Karen terdiam mendengar jawaban santai Yoga. Yoga memang benar, dari awal Karen pasti sudah menolak memulai sesuatu yang dia bisa prediksi akhirnya, kalau Karen sudah memiliki tambatan hati.
"Mas ngerasa bersalah sekaligus bersyukur di waktu yang sama. Bersyukur karena sampai detik ini kamu masih sendiri, jadi mas masih punya kesempatan untuk melakukan apa yang udah mas mulai dulu. Ngerasa bersalah karena mas yakin alasan kamu masih sendiri bukan karena kamu terlalu pilih-pilih apalagi nggak laku, tapi karena kamu pasti tidak ingin merasa kecewa lagi seperti yang pernah mas lakuin ke kamu dulu." Yoga meraih tangan kanan Karen dengan kedua tangannya, membawanya ke depan bibir, masih sambil berbicara dan sesekali mengecup tangan Karen.
"Mas minta maaf, karena udah bikin kamu kecewa. Tapi mas juga nggak menyesal dengan keputusan yang mas ambil dulu. Mas nggak nyesal mempertahankan Desti. Dan mas sangat yakin kamu akan ngedukung keputusan mas jika kamu tau dari dulu."

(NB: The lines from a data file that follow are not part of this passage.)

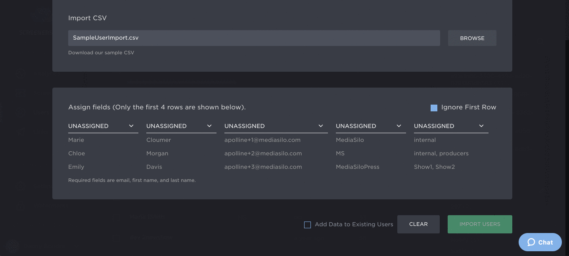Click the green IMPORT USERS button

coord(479,224)
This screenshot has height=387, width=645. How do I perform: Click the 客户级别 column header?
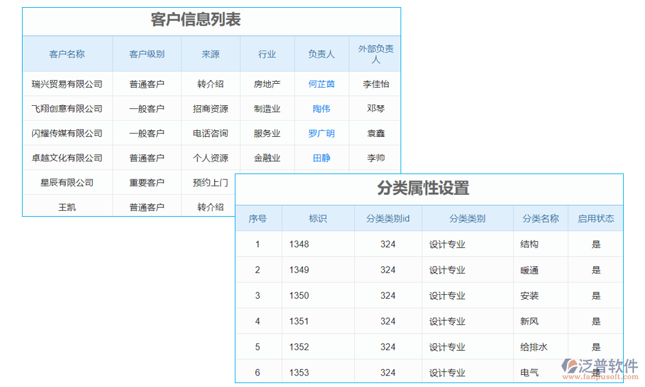[146, 54]

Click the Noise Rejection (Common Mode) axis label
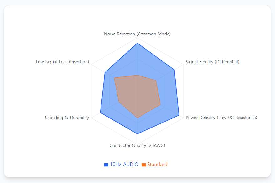[x=137, y=34]
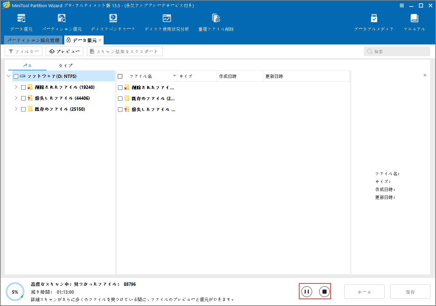Pause the running scan
The image size is (436, 306).
(306, 291)
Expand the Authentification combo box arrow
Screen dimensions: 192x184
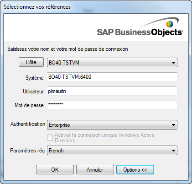pyautogui.click(x=173, y=125)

Mata Karen sudah berkaca-kaca. Sejak dia membaca surat yang ditulis Sandra, Karen seperti sudah melupakan semua rasa kecewa dan sakit hati yang dia rasakan untuk Yoga.
KAMU SEDANG MEMBACA
Schicksal (Completed)
General FictionKarena kekecewaan dimasalalu,Karenina Putri memutuskan untuk tidak berharap pada hubungan lawan jenis. Dia menjalaninya, tetapi dia membuat batasan yang jelas untuk tetap berada di zona amannya. Karena keputusan yang diambil di masa lalu, Yoga Prada...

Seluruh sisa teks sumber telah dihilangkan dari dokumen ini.